MTaI lauds NITI Aayog on TMR asking a Non-Discriminatory approach

19 June 2018 | News

MTaI members perform a lot of value-added services in India which help in introduction of innovative technologies for improved clinical outcomes for patients.

Medical Technology Association of India (MTaI), which represents leading research-based medical technology companies with significant manufacturing investments in India, has commended NITI Aayog for floating a concept note on the much-awaited trade margin rationalization and committed to provide all support in forming a balanced policy on the subject.

“We laud the inclusive approach and continual efforts of the government to rationalize the trade margins. MTaI has been actively involved in deliberations with the government on bringing down the cost of medical treatment for patients. We had expressed our support to trade margin rationalisation as suggested in Report of The Committee on High Trade Margins in the Sale of Drugs, 2016 as early as August 2017. We believe it is an effective alternative to price capping.

“We have seen its adoption in Delhi Government’s draft policy to control trade margins. We continue to be committed to a balanced policy at the level of the union government,” the association said in a press release.
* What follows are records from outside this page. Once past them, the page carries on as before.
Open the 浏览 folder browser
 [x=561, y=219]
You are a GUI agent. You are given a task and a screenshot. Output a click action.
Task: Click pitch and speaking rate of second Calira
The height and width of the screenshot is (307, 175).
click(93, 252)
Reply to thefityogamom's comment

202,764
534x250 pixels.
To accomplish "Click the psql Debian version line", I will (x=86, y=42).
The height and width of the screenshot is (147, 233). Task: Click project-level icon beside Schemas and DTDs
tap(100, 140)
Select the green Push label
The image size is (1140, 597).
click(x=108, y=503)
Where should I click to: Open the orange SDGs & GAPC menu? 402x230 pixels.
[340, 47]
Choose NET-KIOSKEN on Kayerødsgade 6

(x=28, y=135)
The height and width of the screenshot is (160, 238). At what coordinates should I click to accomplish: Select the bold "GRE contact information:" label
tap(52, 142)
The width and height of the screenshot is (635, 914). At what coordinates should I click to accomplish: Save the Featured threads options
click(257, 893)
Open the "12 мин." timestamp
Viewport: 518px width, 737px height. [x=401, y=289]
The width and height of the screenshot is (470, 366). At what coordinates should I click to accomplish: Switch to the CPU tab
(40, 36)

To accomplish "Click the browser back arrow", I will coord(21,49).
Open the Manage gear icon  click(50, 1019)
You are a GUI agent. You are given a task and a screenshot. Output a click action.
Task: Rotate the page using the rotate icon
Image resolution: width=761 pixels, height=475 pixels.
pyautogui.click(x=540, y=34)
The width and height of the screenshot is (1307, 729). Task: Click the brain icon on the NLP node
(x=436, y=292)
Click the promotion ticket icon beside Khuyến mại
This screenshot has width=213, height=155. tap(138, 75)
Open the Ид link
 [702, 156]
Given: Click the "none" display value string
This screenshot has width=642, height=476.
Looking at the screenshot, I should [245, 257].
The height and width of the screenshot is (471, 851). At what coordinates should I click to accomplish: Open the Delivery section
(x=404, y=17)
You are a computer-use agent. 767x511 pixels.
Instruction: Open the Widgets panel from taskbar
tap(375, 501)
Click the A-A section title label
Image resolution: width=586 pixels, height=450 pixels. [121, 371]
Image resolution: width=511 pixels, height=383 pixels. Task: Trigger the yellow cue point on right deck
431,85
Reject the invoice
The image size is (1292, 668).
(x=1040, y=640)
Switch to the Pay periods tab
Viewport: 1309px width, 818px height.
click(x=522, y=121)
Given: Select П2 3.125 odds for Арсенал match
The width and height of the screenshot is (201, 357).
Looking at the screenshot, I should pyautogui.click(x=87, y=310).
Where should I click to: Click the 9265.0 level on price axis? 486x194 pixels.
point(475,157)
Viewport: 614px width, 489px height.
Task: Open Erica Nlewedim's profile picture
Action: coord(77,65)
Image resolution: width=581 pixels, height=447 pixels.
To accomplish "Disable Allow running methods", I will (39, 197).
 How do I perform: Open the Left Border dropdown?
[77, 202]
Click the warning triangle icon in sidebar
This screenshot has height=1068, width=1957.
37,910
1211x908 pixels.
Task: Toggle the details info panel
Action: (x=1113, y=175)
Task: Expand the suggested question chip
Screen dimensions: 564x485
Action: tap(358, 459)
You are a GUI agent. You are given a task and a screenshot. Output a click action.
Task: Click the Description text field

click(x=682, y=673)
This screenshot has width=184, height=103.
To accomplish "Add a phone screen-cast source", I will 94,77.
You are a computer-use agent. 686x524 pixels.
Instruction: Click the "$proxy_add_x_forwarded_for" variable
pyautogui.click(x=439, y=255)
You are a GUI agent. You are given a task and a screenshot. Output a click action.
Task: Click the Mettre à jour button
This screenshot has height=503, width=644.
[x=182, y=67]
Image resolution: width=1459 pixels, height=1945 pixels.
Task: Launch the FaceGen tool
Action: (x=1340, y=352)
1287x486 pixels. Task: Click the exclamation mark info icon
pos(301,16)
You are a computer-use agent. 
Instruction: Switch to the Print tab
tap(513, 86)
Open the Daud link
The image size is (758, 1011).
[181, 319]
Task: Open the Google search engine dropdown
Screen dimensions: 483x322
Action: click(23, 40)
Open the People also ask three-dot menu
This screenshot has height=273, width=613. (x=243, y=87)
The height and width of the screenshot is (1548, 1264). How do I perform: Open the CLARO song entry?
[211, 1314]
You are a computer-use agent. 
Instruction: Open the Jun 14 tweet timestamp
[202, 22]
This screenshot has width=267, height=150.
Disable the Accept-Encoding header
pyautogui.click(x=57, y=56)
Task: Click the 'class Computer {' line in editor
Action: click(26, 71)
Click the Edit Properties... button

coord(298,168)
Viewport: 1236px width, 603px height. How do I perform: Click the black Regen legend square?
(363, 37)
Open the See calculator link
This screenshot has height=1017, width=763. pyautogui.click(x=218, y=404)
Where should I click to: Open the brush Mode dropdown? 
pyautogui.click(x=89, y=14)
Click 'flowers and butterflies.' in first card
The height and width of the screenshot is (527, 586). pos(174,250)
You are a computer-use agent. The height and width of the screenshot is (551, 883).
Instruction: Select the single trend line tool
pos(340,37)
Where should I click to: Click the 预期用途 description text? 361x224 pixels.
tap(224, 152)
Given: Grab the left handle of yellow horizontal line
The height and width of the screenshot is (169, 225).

“Taking advantage of the government’s concerns on ‘profiteering’ in healthcare, a great deal of misinformation is being spread about subsidiaries of MNC device manufacturers regardless of their track record. The fact that these subsidiaries are adding value to the supply chain is being pushed under the carpet through the falsity of these claims,” MTaI said.

MTaI members perform a lot of value-added services in India which help in introduction of innovative technologies for improved clinical outcomes for patients. The value-added services include the following: 

  1. In-clinic support through trained clinical experts.
  2. Proctor support of expert healthcare professionals in new therapies.
  3. Therapy awareness programs among healthcare professionals in primary healthcare centres.
  4. Skill development of clinicians in new technologies, through product training.
  5. Continuous Medical Educational Programs ( CME ) and clinical research.
  6. Maintain the global quality standards of the products by ensuing apt storage facility
  7. Necessary equipment supports to use disposables.
  8. Servicing of the equipment.
  9. After sales support to customers.
  10. Generation of employment for professionals from marketing, sales, clinical experts, regulatory, quality, logistics, financial technical, engineering fields.

“More than 75% of medical devices and more than 85% of critical care medical devices are currently imported and sold by MNC subsidiaries after the above mentioned value additions. Considering this, any regulation needs to be non-discriminatory in its approach as far as treatment of these companies vis-à-vis indigenous companies is concerned. We expect NITI Aayog to see through the false claims and consider our views in earnest. This will also act as an enabling factor for Aayushman Bharat by ensuring the uninterrupted supply of vitally important critical care devices” the association said.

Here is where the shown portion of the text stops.